People tell mayor how to fight crime

March 17, 1992|By Michael James | Michael James,Staff Writer

Baltimore Mayor Kurt L. Schmoke asked about 250 people at the War Memorial last night for their opinions on how to battle city crime, and he received advice ranging from sanitation removal to bringing back prayer in the schools.

While some spoke of traditional crime-fighting methods such as increases in patrols and tougher criminal penalties, many had more unusual strategies in mind.

"It would be a step in the right direction if everyone went home tonight and threw away their television," said Rusty White, president of the Northwest Citizens Patrol group. "It's an extremely potent influence" that encourages juvenile violence, he said.

Another citizen who spoke at the public meeting, Jane Shipley of 25thStreet, encouraged the mayor to fight crime by channeling more city funds into the Enoch Pratt Free Library.

"The library can be part of the solution. Books can save lives and books can change lives," said Ms. Shipley, who last week at another meeting spoke passionately in favor of saving Baltimore's libraries. "More lives are saved in libraries than on basketball courts," she said.

Another woman who talked of drug abuse among children asked the mayor to bring back prayer in schools, which earned her a round of applause from the audience.

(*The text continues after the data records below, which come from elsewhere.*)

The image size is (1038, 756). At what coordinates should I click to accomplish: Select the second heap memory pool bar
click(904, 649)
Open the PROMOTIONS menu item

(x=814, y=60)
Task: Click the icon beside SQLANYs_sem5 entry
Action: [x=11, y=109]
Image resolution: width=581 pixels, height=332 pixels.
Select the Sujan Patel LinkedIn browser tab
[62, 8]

"That's the Supreme Court's business, you're going to have to talk to Clarence Thomas about that," said Mr. Schmoke, who moderated the informal discussion at the building opposite City Hall.

Others spoke of truancy and how to make children stay in school, and of more efficient trash pickups in their run-down neighborhoods.

Mr. Schmoke told the crowd that he was hoping that the hiring of 50 more police officers would help the newly launched community policing program. But even that has a long way to go, he said.

"One of the officers who was out making his rounds around the Madison Avenue neighborhood said that he was knocking on doors to meet people, and a senior citizen came to the door with a gun," Mr. Schmoke said. "Now that lets you know we've got people out there living in fear."

Nine-year-old Charles Bullock, who lives on Carey Street, asked Mr. Schmoke, "How can we take the drug dealers off the corner?"

The mayor referred the boy to a patrol commander in charge of his neighborhood.

"He said he'd send somebody by," Charles reported after talking with the officer.